In Cantor, the court held an electric utilities' practice of distributing free light bulbs subject to antitrust attack even though the Michigan Public Service Commission had approved the practice. While no clear standard emerged fromCantor (four opinions and no opinion garnered more than four votes), the court evidenced its conviction that essentially private conduct should not be immunized under the guise of state regulation.

In light of the foregoing, I would be especially concerned if the board were to limit auxiliaries or commercial dental laboratories any further than H.B. 1474 specifically provides. Moreover, those persons regulated by the board may have a difficult time securing a safe harbor for themselves if they use the statute or board rules and regulations to accomplish an anticompetitive purpose. I would conclude that H.B. 1474 is limited both by its terms and by its relationship to the pro-competitive policies embodied in the antitrust laws. Any expanded reading of the statute towards anticompetitive ends or effects should be studiously avoided.

SUMMARY

It is my opinion therefore that dental auxiliaries, since they are unlicensed persons subject to the provisions of C.R.S. 1973,12-35-130, must be furnished with a LWO prior to the performance of any task or procedures described in 12-35-130. However, no LWO is required when such auxiliary is performing tasks or procedures described in 12-35-125 which are not also described in12-35-130. In addition, it is our opinion that the H.B. 1474 amendments do not require that unlicensed persons or commercial dental laboratories, performing dental tasks and procedures in accordance with 12-35-130(1), work under the personal direction of a licensed dentist or in the "regularly announced office location" of such dentist. Such an interpretation of the H.B. 1474 amendments might serve to overly restrict the providing of dental services to consumers and as such would not be in the public interest.

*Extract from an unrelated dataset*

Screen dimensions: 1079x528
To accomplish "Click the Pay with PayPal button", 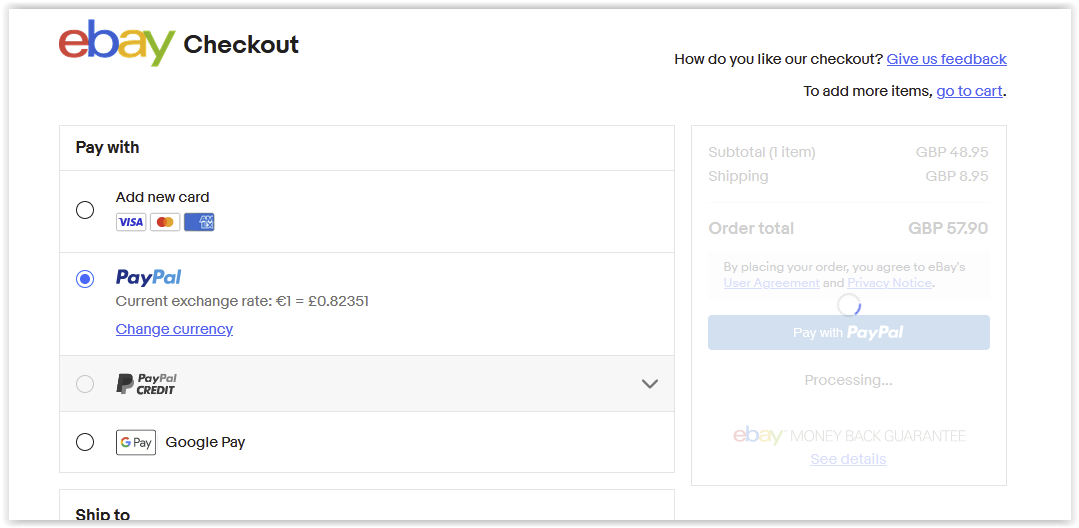I will pyautogui.click(x=848, y=332).
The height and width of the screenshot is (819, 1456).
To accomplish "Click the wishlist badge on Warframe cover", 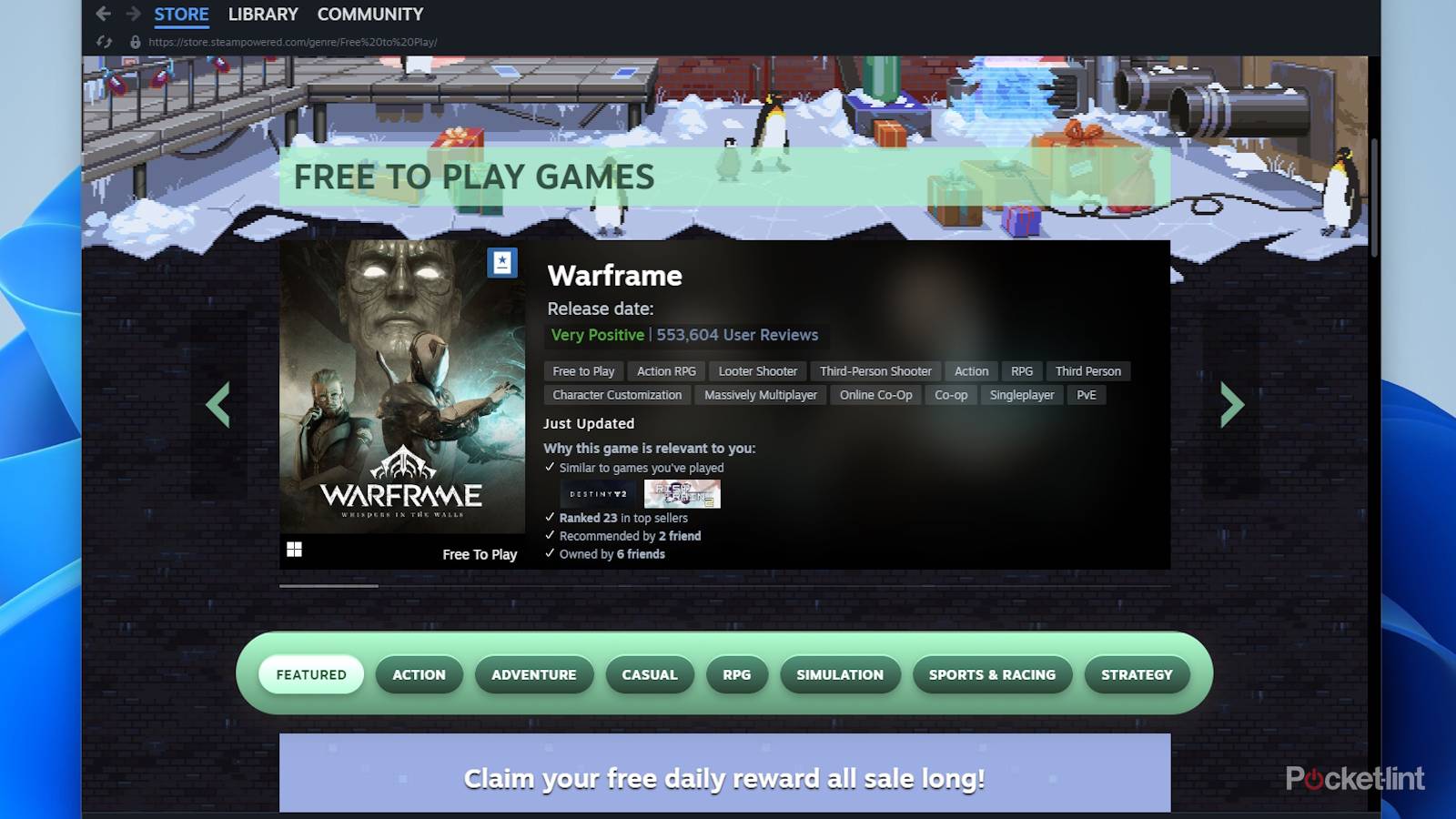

Please be advised that I am not expressing an opinion as to whether the H.B. 1474 amendments are in the best interest of the public. This opinion, written in answer to your request of August 7, 1979, describes the legal effect of the H.B. 1474 amendments upon the operation of commercial dental laboratories, and comments upon the possible antitrust implications or anticompetitive effect of the promulgation of rules and regulations which expand upon the provisions of H.B. 1474.

Very truly yours,

J.D. MacFARLANE Attorney General DENTISTS AND DENTISTRY STATUTES STATUTORY CONSTRUCTION STATUTORY REVISION

C.R.S. 1973, 12-35-125(4) C.R.S. 1973, 12-35-111(1)(g) C.R.S. 1973, 12-35-130

REGULATORY AGENCIES, DEPT. Dental Examiners, Bd. of

Dental laboratory construction of dentures pursuant to laboratory work orders of licensed Colorado dentists are not prohibited by the Dental Practice Law of Colorado. Such dental functions involve no diagnosis, prescription, or analytical design by laboratory personnel and are exempt from direct regulation under the dental practice law.